(Text extract):
PostNL and DHL API Integration | MG Software
Connect your WMS, webshop or order platform to PostNL and DHL for automated label creation, track and trace and return handling. MG Software builds carrier integrations that scale.

What is PostNL and DHL?
PostNL and DHL are the two dominant parcel carriers in the Netherlands, jointly processing millions of shipments every day. Both provide business APIs that let you programmatically generate shipping labels, schedule pickups, calculate rates and follow shipment status. For companies shipping dozens to thousands of parcels daily, manual labeling is simply no longer feasible.
PostNL offers a Shipping API with REST endpoints for creating labels in various formats (A4, A6, thermal printer), a Confirming API for registering shipments with the sorting center and a Track and Trace API that returns status information per barcode. Authentication uses API keys linked to your commercial PostNL contract. In addition, PostNL supports webhooks that push status updates to your system.

(Tasks and exercises):
(a) According to the carrier integration text, what does PostNL's Track and Trace API return?
(b) Continue the carrier integration text from its last sentence.
The material after this text is not needed.

(Collected material):

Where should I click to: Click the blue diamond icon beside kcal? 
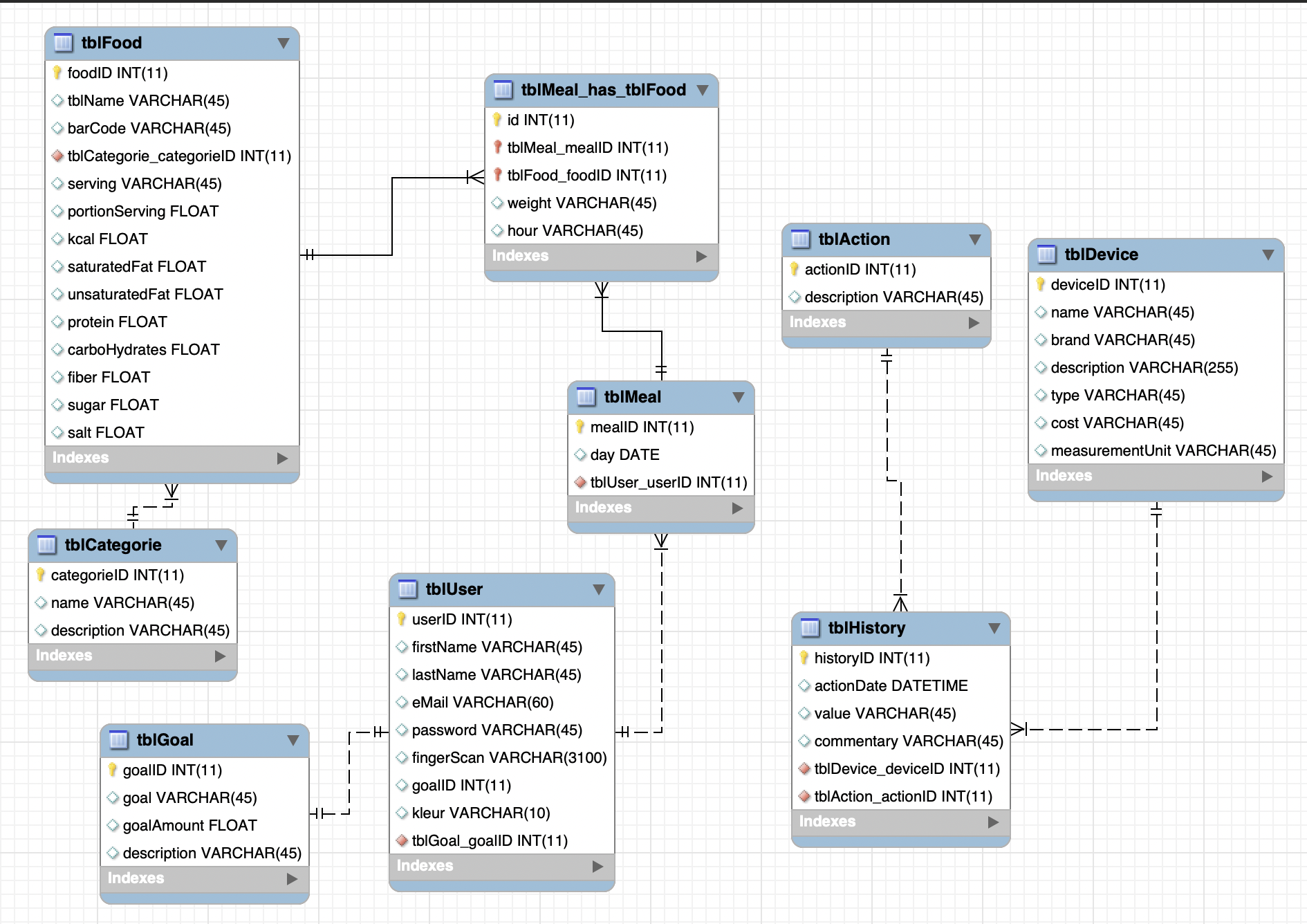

(Answers provided):
(a) It returns status information per barcode.

(b)
DHL provides a Parcel API for domestic and European shipments and an Express API for international time-critical deliveries. DHL authentication uses API keys and sometimes additional account credentials, depending on the product. Labels are returned as PDF or ZPL, and DHL also offers tracking endpoints and status notifications.
The key difference between the two carriers lies in API structure, label fields, error codes and tracking event terminology. Where PostNL uses barcode types and product codes specific to the Dutch market, DHL follows a more international product model. A well-designed integration abstracts these differences behind a shared interface, so your application does not become dependent on the quirks of any single carrier.
Why integrate?
As long as shipping labels are created manually through the PostNL or DHL web portals, your fulfillment process remains vulnerable to address typos, incorrect product codes and missed cutoff times. Every mistake that only surfaces at the sorting center causes delays, extra costs and a disappointed customer. Automation eliminates these risks structurally.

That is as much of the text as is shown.